Its a one way trip. You can never go back to the original universe.
Holy existential horror, Batman! By time traveling, you've just caused an entire universe full of new alternate-timeline versions of people to pop into existence. What happened to the timeline you left? It must still exist. You couldn't have been the only consciousness that was experiencing it. To think otherwise is some extreme solipsism. Gosh, did some other time traveler create the timeline you left by entering it? For that matter, are you actually a duplicate, having just popped into existence with the memory of having time-traveled, but the timeline was created by another time traveler?
Alternatively, perhaps it's another timeline out of an infinite number of possibilities that all co-exist? Yikes! That means there's an infinity of each person across the multiverse. Therefore, you could just murder everybody within reach, and time travel back before your started the rampage. The lives in a particular timeline don't matter, there are an infinity more. I think Rick & Morty did an episode with that premise.
What happened to the timeline you left? It must still exist. You couldn’t have been the only consciousness that was experiencing it. To think otherwise is some extreme solipsism.

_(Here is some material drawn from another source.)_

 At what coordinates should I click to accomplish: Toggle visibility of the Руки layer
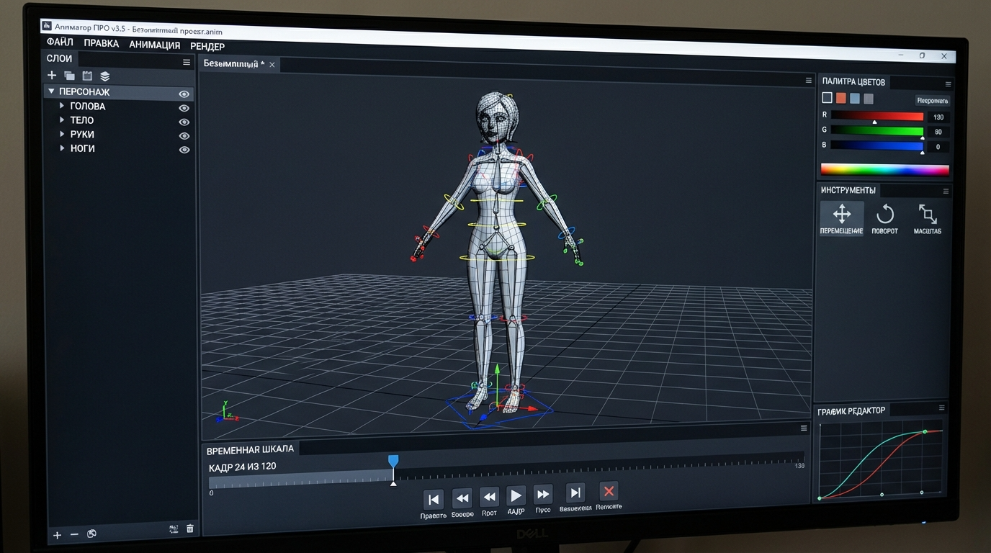point(184,136)
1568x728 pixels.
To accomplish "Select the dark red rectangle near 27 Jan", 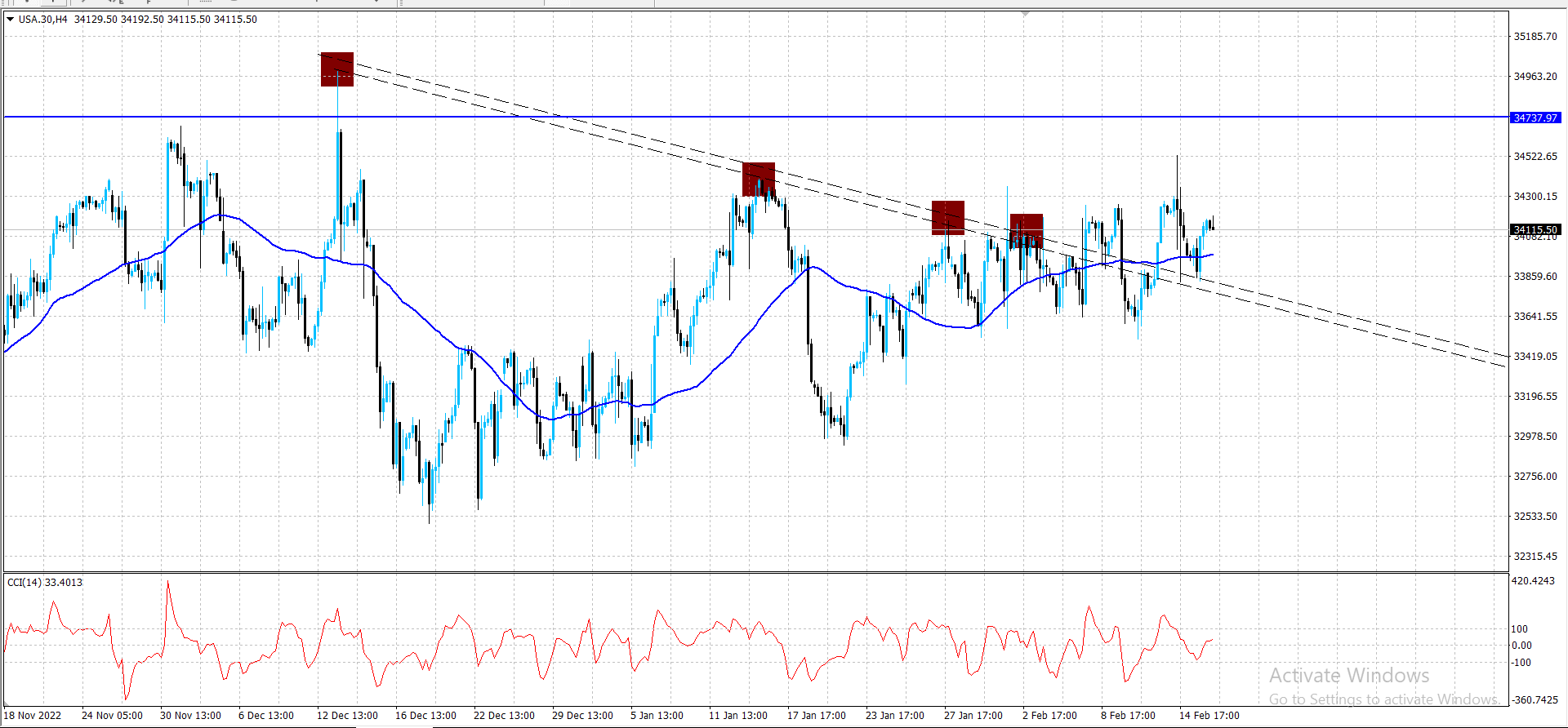I will tap(948, 218).
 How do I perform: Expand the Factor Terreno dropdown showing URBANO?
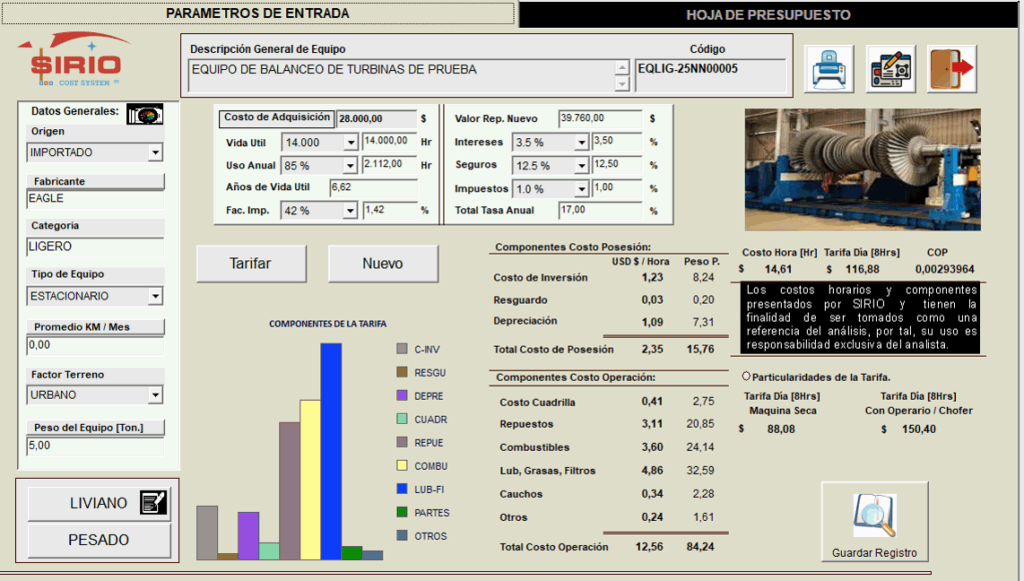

Why does it need to remain? It seems like solipsism to assume it must remain because it's your point of origin. If something or someone has the power to drop something into the past why wouldnt it overwrite everything? I don't see why consciousness even gets applied. The universe keeps on whether I am alive, asleep, or dead.
I see the path of time like a laser beam in a house of mirrors. If someone has the power to add a mirror somewhere. Yep, the whole beam after the fact is a vastly different pattern. Any multiverse would be entirely virtual and theoretical.
Why does it need to remain? Because that timeline was populated by 8 billion human, and who knows how many non-human minds. I think it would be solipsism to think that only your own mind was the "real" one keeping the timeline in existence, and it collapsed because you leave it.
If the time travel power does overwrite everything, all of those minds and all of their subjective experiences are just, nothing? That's where the existential horror comes in for me.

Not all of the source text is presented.